Cela n’explique pas vraiment le miracle de la croissance sans l’épargne — mais ça nous donne un indice de ce qui arrivera quand les choses ne fonctionneront plus. Toutes les bulles… et tous les empires… finissent par exploser. Un empire dépendant d’une bulle de crédit est doublement explosif. Tout ce qu’il faut pour allumer la mèche, c’est un retournement du cycle du crédit.
De l’invasion des Philippines à la Guerre du Vietnam, l’empire américain était financé par le pouvoir riche et productif de l’économie US. Mais alors que la guerre du Vietnam touchait à sa fin, la source des finances impériales est passée de la production actuelle à la production à venir. Les Etats-Unis sont passés à un système de monnaie purement fiduciaire… et se sont tournés vers l’emprunt pour financer leurs aventures militaires. Les crétins d’aujourd’hui bombent le torse et se réjouissent de passer pour des gros bras. Ils laissent la facture aux contribuables de demain.
Les arguments pour de lourdes dépenses de sécurité se sont effondrés entre 1979 (lorsque la Chine a pris le chemin du capitalisme) et 1989 (quand la Russie a abandonné le communisme). Mais à ce moment-là, le "complexe militaro-industriel" dont parlait Eisenhower avait déjà fermement le contrôle de Washington. Les présidents — démocrates ou républicains — se sont succédés. Rien ni personne ne pouvait empêcher les ressources de s’écouler vers le secteur de la défense. Une aventure désastreuse ne faisait que mener à une autre. Chacune fournissait une source supplémentaire de financement… plus de statut… plus de pouvoir… plus de généraux… plus d’opérations clandestines… et plus de parasites prétendant protéger les Américains d’ennemis inconnus.
Toutes ces affaires étrangères ont probablement créé plus d’ennemis qu’on en neutralisait |
Le retour sur investissement de ces dépenses était probablement bien inférieur à zéro. C’est-à-dire que toutes ces affaires étrangères ont probablement créé plus d’ennemis qu’on en neutralisait. Peu importait. Le secteur industriel s’affaiblissait. Les salaires réels ont cessé d’augmenter. La croissance a ralenti.

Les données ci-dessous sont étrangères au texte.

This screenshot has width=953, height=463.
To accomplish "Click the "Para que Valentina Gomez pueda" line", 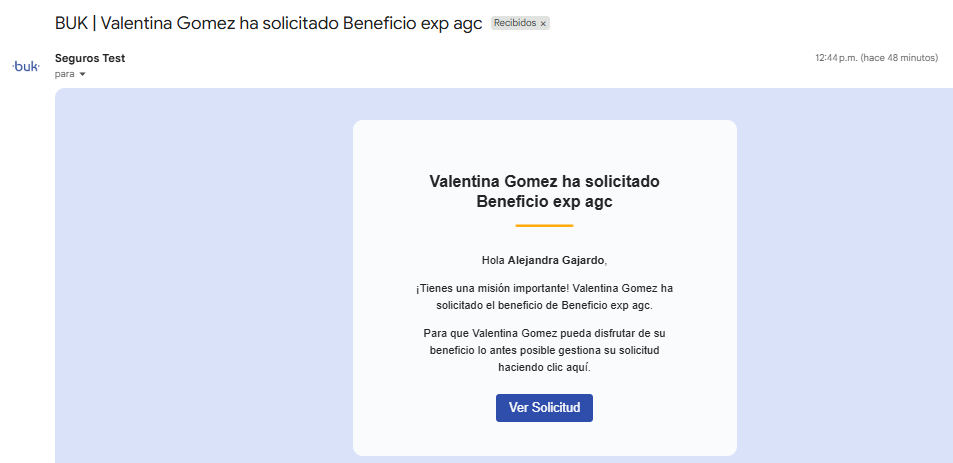I will coord(544,332).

▪ L’équilibre budgétaire, disparu depuis longtemps…
Pendant ce temps, les dépenses sociales s’alourdissaient ; et sans la croissance robuste des années 50 et 60, il n’était pas possible de les financer. L’empire a eu recours au crédit. Il n’a plus jamais enregistré de budget vraiment équilibré. Depuis la fin de l’administration Carter, les déficits ont augmenté année après année.
Lorsque l’équipe Reagan est arrivée au pouvoir au début des années 80, une féroce bataille a eu lieu au sujet des finances fédérales. Les conservateurs "à l’ancienne" — menés par David Stockman, le jeune directeur du Budget de Reagan — pensaient que le gouvernement était obligé d’équilibrer son budget. Les néo-conservateurs, eux, étaient plus au courant de l’humeur publique… et des miracles rendus possibles par l’augmentation du crédit. "Les déficits n’ont pas d’importance", déclara Dick Cheney. Les néos l’emportèrent. Stockman quitta l’administration pour rejoindre Wall Street. Les déficits se creusèrent à une vitesse vertigineuse. Et Stockman écrivit un bon livre, The Great Deformation ["La grande déformation", ndlr.], expliquant comment l’économie américaine avait été corrompue par ses principaux secteurs — le gouvernement, la sécurité et la finance.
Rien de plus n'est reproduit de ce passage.